┌──

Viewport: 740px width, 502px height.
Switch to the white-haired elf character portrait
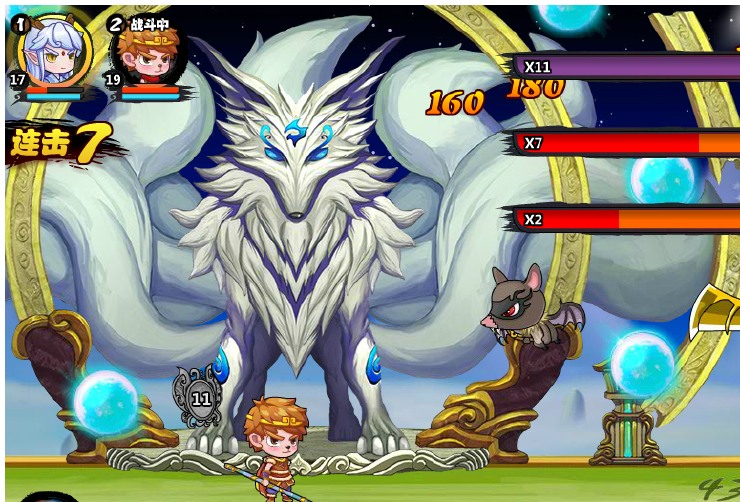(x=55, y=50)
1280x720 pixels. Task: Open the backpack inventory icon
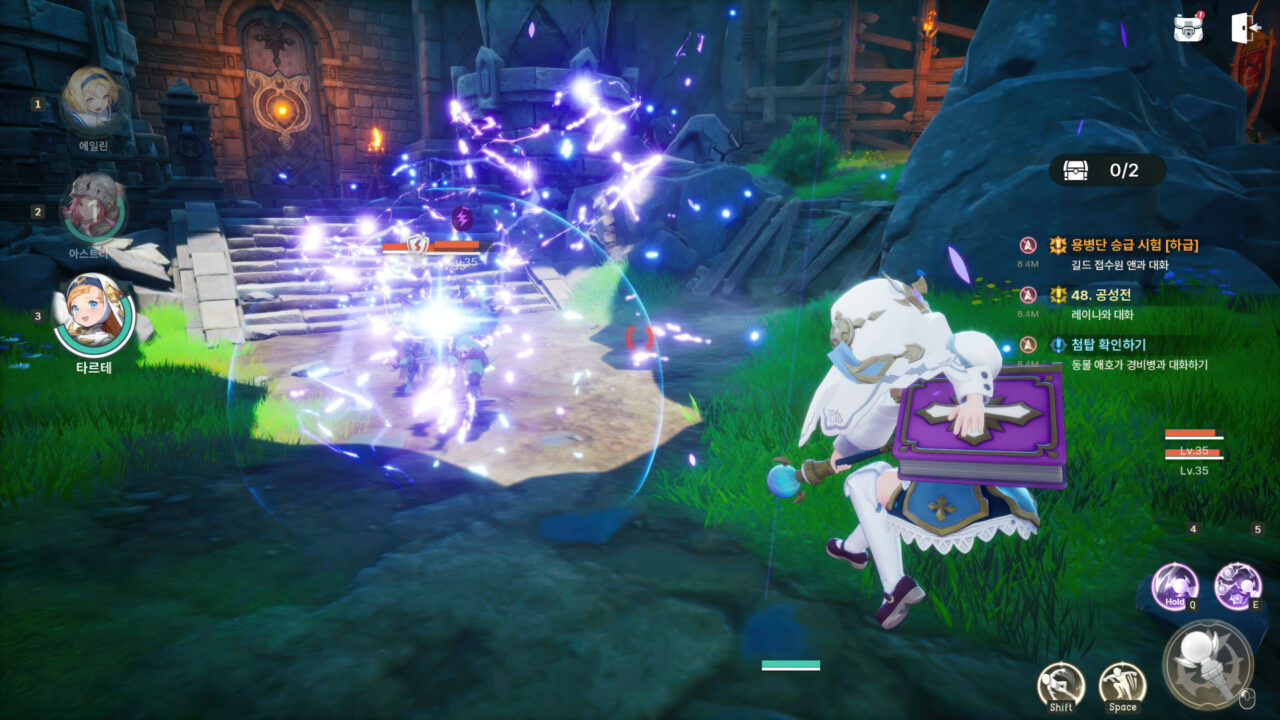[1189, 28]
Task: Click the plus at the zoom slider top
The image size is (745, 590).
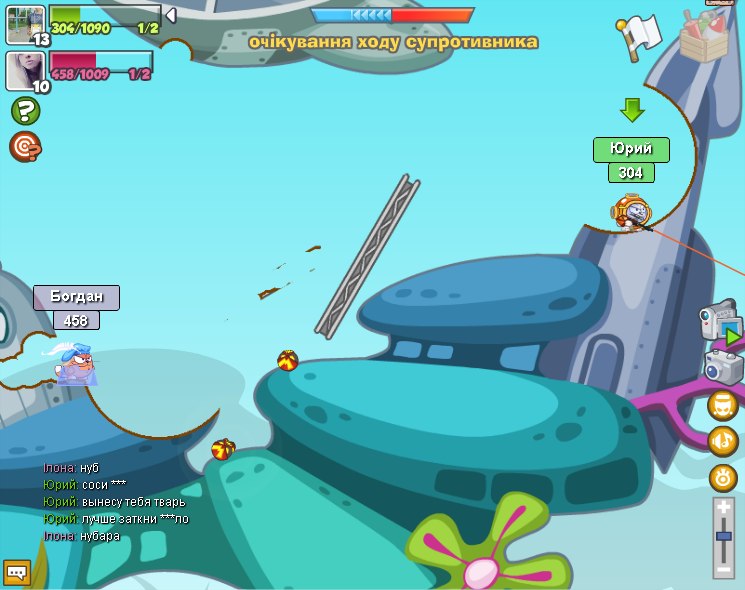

└──

### Short problem
Copy every line of the data above word for word, and leave the pictures out of your copy.

### Result for this exercise
Viewport: 740px width, 502px height.
Switch to the white-haired elf character portrait
(x=55, y=50)
1280x720 pixels. Task: Open the backpack inventory icon
[1189, 28]
Task: Click the plus at the zoom slider top
The image size is (745, 590).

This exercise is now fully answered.